While women traditionally have been blamed when sex wanes in a relationship, the research shows that, often, it’s the health of a woman’s partner that determines whether she remains sexually active and satisfied with her sex life.
(Most studies have focused entirely on heterosexual women, so less is known about same-sex couples after menopause.)
“We know that menopause seems to have a bad effect on libido, vaginal dryness and sexual pain,” said Dr. Stephanie Faubion, director of the Mayo Clinic Center for Women’s Health in Rochester, Minn. “But what is coming up as a consistent finding is that the partner has such a prominent role. It’s not just the availability of the partner — it’s the physical health of the partner as well.”
The latest study, published in the medical journal Menopause, is based on surveys of more than 24,000 women taking part in an ovarian cancer screening study in Britain.
The women, aged 50 to 74, answered multiple-choice health questionnaires about their sex lives at the start of the study.
But the survey data are unique because about 4,500 of the women also left written comments, giving researchers a trove of new insights about women’s sex lives.
Over all, 78 percent of the women surveyed said they had an intimate partner, but fewer than half the women (49.2 percent) said they had active sex lives.
The women’s written answers about why they stopped having sex revealed the pain and sadness behind the percentages.

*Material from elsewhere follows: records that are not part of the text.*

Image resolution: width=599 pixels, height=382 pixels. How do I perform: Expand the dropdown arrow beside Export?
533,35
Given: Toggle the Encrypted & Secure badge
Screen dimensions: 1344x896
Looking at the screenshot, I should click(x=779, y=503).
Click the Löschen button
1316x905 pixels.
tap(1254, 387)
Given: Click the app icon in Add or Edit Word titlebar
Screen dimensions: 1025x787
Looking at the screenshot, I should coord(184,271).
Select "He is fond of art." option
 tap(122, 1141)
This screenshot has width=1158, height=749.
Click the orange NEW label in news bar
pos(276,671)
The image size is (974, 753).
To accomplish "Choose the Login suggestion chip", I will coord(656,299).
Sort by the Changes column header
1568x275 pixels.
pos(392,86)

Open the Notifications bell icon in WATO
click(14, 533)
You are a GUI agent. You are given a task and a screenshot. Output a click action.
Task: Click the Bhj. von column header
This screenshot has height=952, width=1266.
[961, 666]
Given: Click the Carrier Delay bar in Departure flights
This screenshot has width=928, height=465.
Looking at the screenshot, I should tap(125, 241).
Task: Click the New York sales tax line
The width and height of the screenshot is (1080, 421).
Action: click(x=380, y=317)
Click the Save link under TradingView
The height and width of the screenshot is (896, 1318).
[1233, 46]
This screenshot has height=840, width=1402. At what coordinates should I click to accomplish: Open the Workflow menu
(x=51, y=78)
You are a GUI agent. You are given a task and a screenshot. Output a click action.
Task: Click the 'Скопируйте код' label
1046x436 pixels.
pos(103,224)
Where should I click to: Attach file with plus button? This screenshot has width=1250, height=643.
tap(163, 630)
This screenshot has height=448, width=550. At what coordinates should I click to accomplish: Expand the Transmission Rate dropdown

The main reason was losing a partner to death or divorce, which was cited by 37 percent of the women. (Women who were not having sex cited multiple reasons for the decline, which is why the percentages exceed 100.)
‘‘I have been a widow for 17 years. My husband was my childhood sweetheart, there will never be anyone else.’’ (Age 72)
Some women said life was too complicated to make time for sex — 8 percent said their partner was too tired for sex, and 9 percent of women said they were also too tired for sex.
“I feel my role in life at present is to bring up my 12-year-old son; relationships come second.” (Age 50)
….“He does not maintain erection strong enough for penetration (after prostate surgery and diabetes). My sexual activity is limited by what my husband’s health is.” (Age 59)
…Others cited mental health and addiction issues as the reason for lack of sex.
“He drinks approximately 1 to 1.5 bottles of whiskey a day. Sex is once or twice a year.” (Age 56)
“My husband suffers from anxiety and depression and this has an effect on our relationship and my sleeping.” (Age 53)
“I take an antidepressant which blunts desire for sex.” (Age 59)
….Dr. Faubion, who is also medical director for the North American Menopause Society, notes that treatments are available to help women with vaginal dryness and painful sex.
In addition, two libido drugs have been approved to help increase female desire.